At over 400 pages, the book feels long, especially when the thesis can be expressed so simply: technology only moves in one direction. There is no putting the genie back in the bottle. But do the arithmetic: dedicating one written page to every three completed works-so many of them masterpieces-is hardly long-winded. Elie seems unconvinced with his own method of drawing parallels between the lives of J.S. Bach and the lives of his interpreters, a method he abandons just as the reader is getting used to it. Perhaps a better way to describe the narrative shifts from composer to performer and back again is contrapuntal, a musical adjective that no Bach reviewer can reasonably discard. Elie can turn a phrase, but rarely does. Yet again, that leaves us breathless when he chooses to. Take for instance the Luftwaffe bombing of London, which left the church of All Hallows gutted by fire. The reader cannot help but read between the lines:

"The bells, long tied up for the nightly blackouts, were set loose as the ropes burned through, and rang wildly before falling to the ground. The tower stood reverent amid the horror as the great organ, all its lead pipes swelling at once with hot air, screamed with the pain of war and then, the cabinet burning, the pipes melting into the air, went silent."
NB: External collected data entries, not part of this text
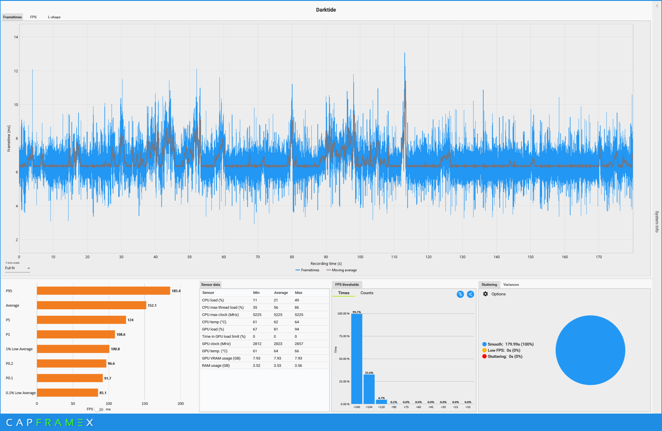Switch to the FPS tab
This screenshot has height=431, width=662.
pyautogui.click(x=33, y=17)
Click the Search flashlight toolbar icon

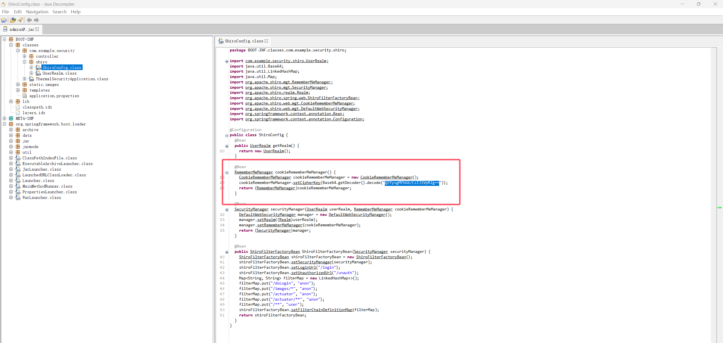click(x=20, y=20)
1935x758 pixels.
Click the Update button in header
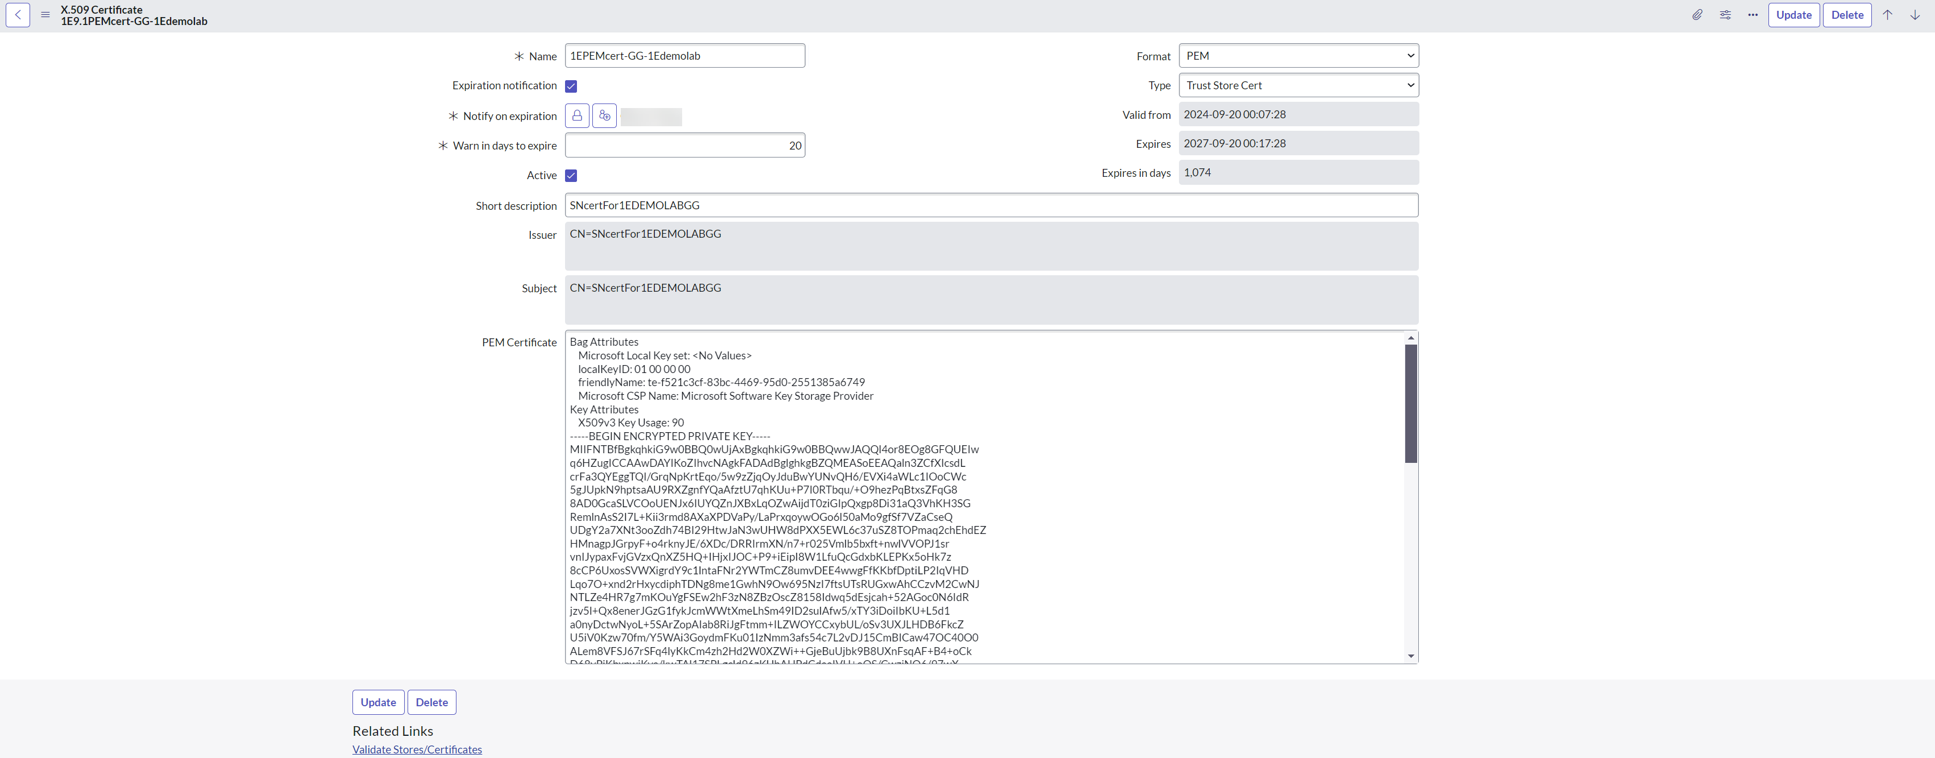click(1793, 15)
Does this belie the book's most glaring flaw? It is such a lovely passage and so feverish with nostalgia that there is no chance of his description stopping with objective reporting. The reader is forced to wonder if Elie suffers at least some of the retrogressive longings he so cleanly dismantles when they are voiced by others. Even so, Reinventing Bach establishes Elie as another Bach performer, and for the most part this recording is a painstakingly researched, lovingly considered, and deftly-written book.

20 of 26 people found the following review helpful.
His Master's Voice
By DEKidd
Reinventing Bach is an extremely fluid and enjoyable read. Elie does his readers the greatest service of reminding us that while Bach is frequently the gateway composer for people's classical music experience, he was anything but common--a radical innovator in composition, performance and in the refining and inventing of musical instruments. Elie then uses this portrait of Bach as a framework over which he lays out the innovations in performance, instrumentation and recording of Bach in the modern age. In addition the book gives us remarkable and welcome context in the overall musical recording world that wonderfully explodes what could otherwise be a narrowly focused study. Growing up in the Evangelical Lutheran Church, my own first encounters with Bach were delivered by middle-aged, mid-Atlantic or mid-Western church organists who could somehow manage to make a fugue feel like a funeral march. When I first discovered my parents' Switched-On Bach LP, I almost couldn't believe the compositions hadn't be altered. Elie celebrates this idea--that so often our appreciation of music is affected by the medium, time and place of its delivery. The high point of my own journey with Bach and his various innovators came at Carnegie Hall listening to Yo Yo Ma's marathon performance of the Suites for Unaccompanied Cello. Many thanks to Mr. Elie for increasing my appreciation for and understanding of that journey!